# Текст страницы
- - -

Помяни дни Твои торжественные, непобедимые,
Когда рука Твоя вела меня и в мраке!
Братья, воскликните к Богу голосом радования!
Я повстречал Его на пути моем.
Сзади приблизился Он ко мне,
Невидимо прикоснулся Он ко мне,
Поразил меня на земле Своей,
Наступил на меня, победил меня,
Боролся со мной с великим одолением,
Назвал меня «богоборец мой»
И в сумерках утра благословил меня…
…Сочетался со мной браком таинственным.
В море морей втекли реки мои
И видал я в струях имена его,
Нет конца именам Его.
Отец мой и Сын мой, возлюбленный мой,
Старший брат мой, невеста моя и сестра моя,
Правая рука моя,
Он – вся жизнь моя и душа моя!
 

«В великом уничижении, в великой тайне, в чистоте, целомудрии, в великом смиренномудрии, в великой простоте скрывается Он. Он Бог сокровенный».

Обращаясь с памяткой-письмом к брату Георгию перед его уходом на войну, Александр Добролюбов восклицает: «И пусть я погибну, но я буду искать Его даже до смерти, среди бездны и бездн». «Он – Самый Истинный, Самый Совершенный, значит и Самый Живой. Только у Него полная жизнь, потому что имя Его – Жизнь Бесконечная. Скорей можно сомневаться в жизни всего, чем в жизни Бога… Он Истина Живая Не мертвые славы, Благословенный Бог истины».

И тем не менее, Александр Добролюбов, мистик высшего разума и преображающей воли, в то же время – «опростившийся» толстовец, сокрушенно отвергшийся всей ложной культуры некрестьянского мира, чувствующий себя защитником рабов среди рабовладельцев, «в том великом современном Вавилоне знаний и роскоши, среди этой всемирной пустыни»… С тем же толстовским абсолютизмом отрицает он искусства, науки и грезит о возвращении человечества к святости первобытного неведения.

«Как смерть – так тяжка мне ваша жизнь, – обращается он с письмом в редакцию «Весов». – Только телом и разумом занимаетесь все вы, а духа не знаете… Все ваши книги, все ваши искусства, вся ваша наука, всё ваше образование, все ваши города и обычаи – одна великая пустыня». В частности, восстает он против поэзии как стихотворства: «Чем более вы будете забывать об одежде стихов, о наружном размере, о непременном созвучии букв в конце каждой строки, только тогда совершится песня свободная, неудержимая и место ей будет Церковь и Жизнь. И тогда Бог даст ей бессмертную одежду и истинно прекрасную».

В одном из поселков Добролюбова провел около года другой опростившийся поэт, Леонид Семенов Тян-Шанский (часто приходил ко мне в 1904 году; издательство «Содружество», которым я ведал, напечатало его книгу стихов), застреленный крестьянами в 1917 году. А. П. Семенов Тян-Шанский, брат безвременно погибшего поэта, пишет в изданной им брошюре (на ротаторе)[13]13
  Изд. Православного Детского дома «Милосердный Самарянин», Мюнхен.

- - -

# Исходные данные
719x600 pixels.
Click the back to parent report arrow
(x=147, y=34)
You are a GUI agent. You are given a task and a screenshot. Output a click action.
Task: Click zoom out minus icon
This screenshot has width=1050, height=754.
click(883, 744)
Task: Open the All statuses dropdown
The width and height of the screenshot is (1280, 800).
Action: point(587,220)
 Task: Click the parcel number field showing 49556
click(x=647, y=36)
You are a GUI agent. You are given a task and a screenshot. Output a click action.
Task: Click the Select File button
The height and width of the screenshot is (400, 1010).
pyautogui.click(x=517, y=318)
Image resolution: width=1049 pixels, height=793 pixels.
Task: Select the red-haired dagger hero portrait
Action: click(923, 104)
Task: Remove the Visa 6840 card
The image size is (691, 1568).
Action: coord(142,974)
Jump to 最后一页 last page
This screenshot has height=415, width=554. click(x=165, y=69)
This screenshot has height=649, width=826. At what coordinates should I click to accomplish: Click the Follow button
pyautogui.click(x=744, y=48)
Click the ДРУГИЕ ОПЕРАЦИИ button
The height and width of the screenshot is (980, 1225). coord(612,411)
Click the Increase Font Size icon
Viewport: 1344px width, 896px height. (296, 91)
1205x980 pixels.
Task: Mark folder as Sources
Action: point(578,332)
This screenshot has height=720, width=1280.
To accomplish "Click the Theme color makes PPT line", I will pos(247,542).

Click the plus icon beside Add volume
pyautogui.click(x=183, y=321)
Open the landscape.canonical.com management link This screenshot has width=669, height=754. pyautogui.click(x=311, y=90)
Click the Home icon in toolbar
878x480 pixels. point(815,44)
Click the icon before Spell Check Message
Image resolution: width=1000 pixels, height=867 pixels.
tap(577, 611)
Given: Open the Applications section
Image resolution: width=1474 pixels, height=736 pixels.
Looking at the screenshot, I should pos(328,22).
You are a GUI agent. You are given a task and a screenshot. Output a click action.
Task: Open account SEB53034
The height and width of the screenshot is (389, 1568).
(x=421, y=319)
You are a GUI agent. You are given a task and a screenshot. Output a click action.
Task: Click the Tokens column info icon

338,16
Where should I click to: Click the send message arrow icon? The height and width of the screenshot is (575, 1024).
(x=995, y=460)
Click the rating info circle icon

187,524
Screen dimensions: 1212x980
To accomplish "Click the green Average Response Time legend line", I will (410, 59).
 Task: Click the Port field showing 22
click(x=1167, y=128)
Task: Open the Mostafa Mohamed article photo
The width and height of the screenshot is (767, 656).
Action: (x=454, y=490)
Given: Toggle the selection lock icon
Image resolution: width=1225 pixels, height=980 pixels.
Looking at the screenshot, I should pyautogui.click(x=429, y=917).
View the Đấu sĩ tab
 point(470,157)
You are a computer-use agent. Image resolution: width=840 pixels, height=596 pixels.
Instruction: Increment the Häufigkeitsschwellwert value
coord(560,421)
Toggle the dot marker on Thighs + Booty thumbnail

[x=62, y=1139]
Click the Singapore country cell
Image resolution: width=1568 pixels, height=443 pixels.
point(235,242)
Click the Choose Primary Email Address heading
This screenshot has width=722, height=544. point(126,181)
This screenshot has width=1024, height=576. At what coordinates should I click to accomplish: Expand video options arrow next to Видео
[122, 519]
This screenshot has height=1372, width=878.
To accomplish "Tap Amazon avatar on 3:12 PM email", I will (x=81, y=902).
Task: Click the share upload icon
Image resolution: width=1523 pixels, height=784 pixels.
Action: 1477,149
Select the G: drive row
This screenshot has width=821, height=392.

- - -

# Что сделать
Пожалуйста, выпишите из текста об Александре Добролюбове без изменений отрывок между словами «Братья, воскликните к» и «мной браком таинственным.» включительно.

# Ответ ниже
Братья, воскликните к Богу голосом радования!
Я повстречал Его на пути моем.
Сзади приблизился Он ко мне,
Невидимо прикоснулся Он ко мне,
Поразил меня на земле Своей,
Наступил на меня, победил меня,
Боролся со мной с великим одолением,
Назвал меня «богоборец мой»
И в сумерках утра благословил меня…
…Сочетался со мной браком таинственным.